Others have explained, far better than I could ever hope to, the Kingston Trio's influence upon the American popular
music scene. Numerous articles have been devoted to describing how the initial success of "Tom Dooley"
and the Trio's subsequent acclaim grew out of the public's hunger for something that--while still fun and energetic--had
a bit more depth and complexity than, say, "Hound Dog" or "Wake Up Little Susie." Experts have
traced the Trio's influence upon such diverse acts as the Beach Boys, Fleetwood Mac, the Manhattan Transfer and
the Indigo Girls. There are even those who can make a strong case that the Kingston Trio helped pave the way for
the onslaught of Beatlemania in America. Such information is already a matter of public record, so it would serve
little purpose to repeat it here. Of far greater value--at least so far as this writer is concerned--is the sheer
joy that the Kingston Trio (in ALL of its configurations) has brought to so many people over so many years.
Several of the more cherished moments in my own life directly involve the Kingston Trio. I remember the big grin
that spread across my father's face as he looked through a restaurant window in the long-defunct Old Chicago shopping
mall and saw Bobby Shane, Roger Gambill and Bill Zorn--the "New Kingston Trio" as they were billed at
the time--sitting there eating hamburgers "just like regular people." I remember staring into my bride's
eyes and seeing the love reflected back at me as we stood there at our wedding, listening to Dad's recording of
Shane, Stewart and Reynolds singing "The First Time Ever I Saw Your Face." (I couldn't afford to a hire
a live singer--and even if I could have, what singer could have ever improved upon that harmony?) And I remember
dragging my wife off to Chicago's Ravinia Music Festival two years later to hear the Trio of Shane, George Grove
and Bob Haworth perform in-person. And then there was the night my parents and my brothers and I sat down in front
of the TV to watch the PBS special, "The Kingston Trio And Friends: A Reunion." The entire concert was
something special, but for sheer unadulterated musical joy few experiences could ever hope to top that show's finale--when
all the past and present Kingston Trio members up to that time joined together in one large ensemble to belt out
a couple of the classics. There they all were: Shane, Guard, Reynolds, Stewart, Grove, and the late, great Roger
Gambill. (Haworth wouldn't sign on until after Gambill's all-too-premature demise a few years later.) One big,
happy family, singing the great old songs the way only they ever could. Bridging the gap from the '50s to the '80s
and beyond, proving once and for all just how timeless their music truly is.
These are, I suppose, relatively small moments in the grand scheme of things. But they are the moments that fond
memories are made of. More than anything else when I was growing up, I wanted to be in a group like the Kingston
Trio. I wanted to show the world just how much their music meant to me. But two things conspired to keep this dream
from becoming a reality.
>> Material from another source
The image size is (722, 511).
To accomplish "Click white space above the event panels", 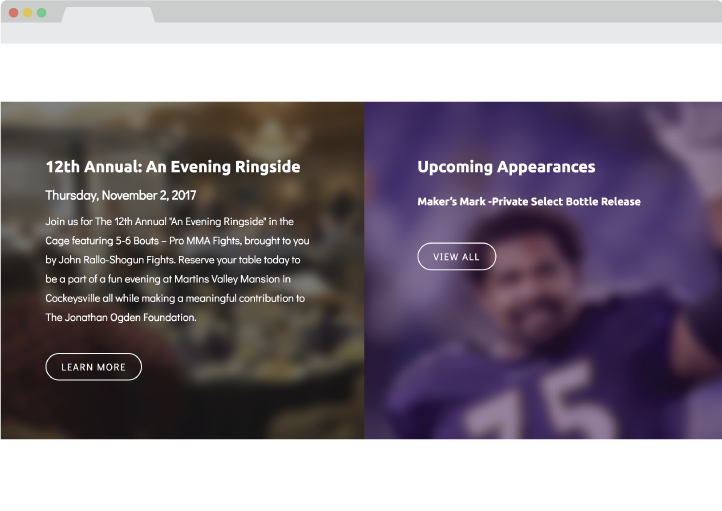I will (361, 73).
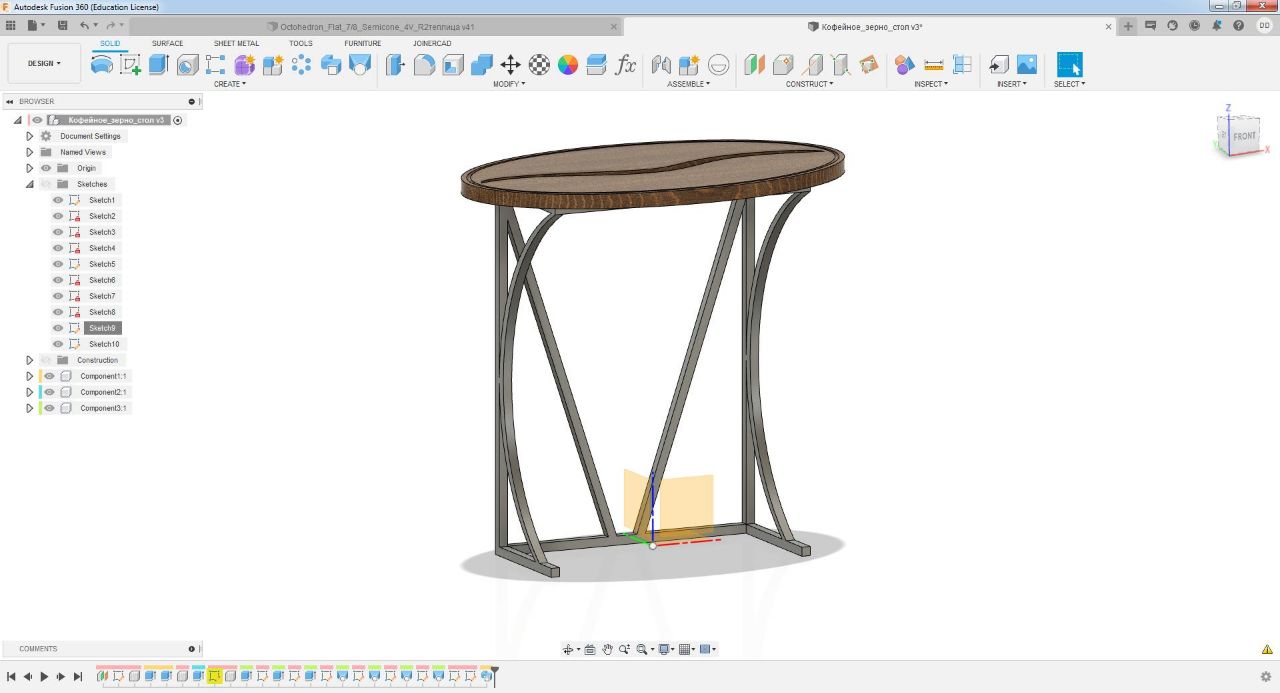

I couldn't sing. And I couldn't play. No matter. I've found other ways to pay tribute,
to publicly express my gratitude for their having been a part of my life: By frequently mentioning the Kingston
Trio in my newspaper columns and my radio commentaries over the years. By not providing a moment's peace to the
clerks at my favorite used-record stores, the helpless victims of my ongoing quest for those hard-to-find Kingston
Trio and John Stewart albums. By writing letters of protest when Folk Era Records decided against releasing the
KT album Somethin' Else on CD in its entirety, having branded
the album as "inferior." (At worst it was an experiment in '60s-era folk-rock that didn't quite work;
did John Wayne lose any fans because he'd played Genghis Khan in "The Conqueror"?)
But the best way I can honor the Kingston Trio is to simply play their records, to introduce their music to my
sons the same way my father introduced it to his. Just last night I caught seven-year-old Joshua singing along
to my copy of "Hit And Run" while he and his little brother William danced around the living room. What's
a father to do? I did what my father would have done. I turned up the volume. Then I did my Dad one better; I got
out there and danced along with them. I'd like to think Bobby Shane might appreciate that!